The documentation indicates that I could achieve this by creating an empty stopwords dictionary in $SHAREDIR/tsearch_data/english.stop (for example), but this will complicate deployment; I want to be able to configure PostgreSQL's stop word handling with SQL. Is this possible? If so, can you provide a sample SQL statement?


Solution

  • As per your comment on the previous answer, you can easily switch between using no stop words and all stop words. You can acheive this with a custom search configuration:

    (1) You can create a custom dictionary without using the stop words file, for example:

    CREATE TEXT SEARCH DICTIONARY english_stem_nostop (
        Template = snowball
        , Language = english
    );
    

    Note, in the above I left out the StopWords parameter.

    (2) Then create a new configuration to use your new dictionary:

    CREATE TEXT SEARCH CONFIGURATION public.english_nostop ( COPY = pg_catalog.english );
    ALTER TEXT SEARCH CONFIGURATION public.english_nostop
       ALTER MAPPING FOR asciiword, asciihword, hword_asciipart, hword, hword_part, word WITH english_stem_nostop;
    

    (3) Test new dictionary

    select to_tsvector('english_nostop','he her the a');
    

    Note that the response contains stop words.

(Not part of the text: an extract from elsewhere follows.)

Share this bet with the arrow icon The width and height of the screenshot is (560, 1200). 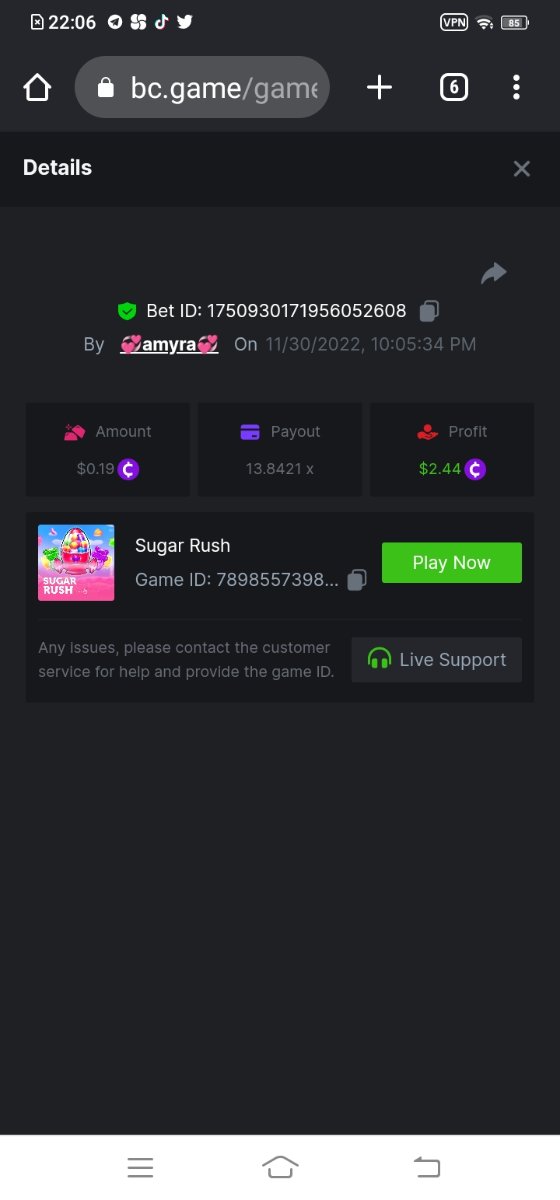[x=494, y=273]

With ordinary dictionary response would be empty because second parameter contains only stop words.

    (4) Then, when searching specify the config you want use (alternatively you can change the default_text_search_config option each time), eg:

    SELECT
        title
    FROM
        articles
    WHERE
        to_tsvector('english_nostop', COALESCE(title,'') || ' ' || COALESCE(body,''))
        @@ to_tsquery('english_nostop', 'how & to');
    

    You can specify just 'english' in the above SQL to use the normal config.

    Note, in this example that using the standard configuration will result in notices because there are only stop words.


    Bear in mind the following, however:

    • If you are using indexes, you will need two - one for each configuration. (see these docs: tsearch tables and triggers).
    • Double check which parser tokens you want to use this mapping as per step #2, above (see Parsers).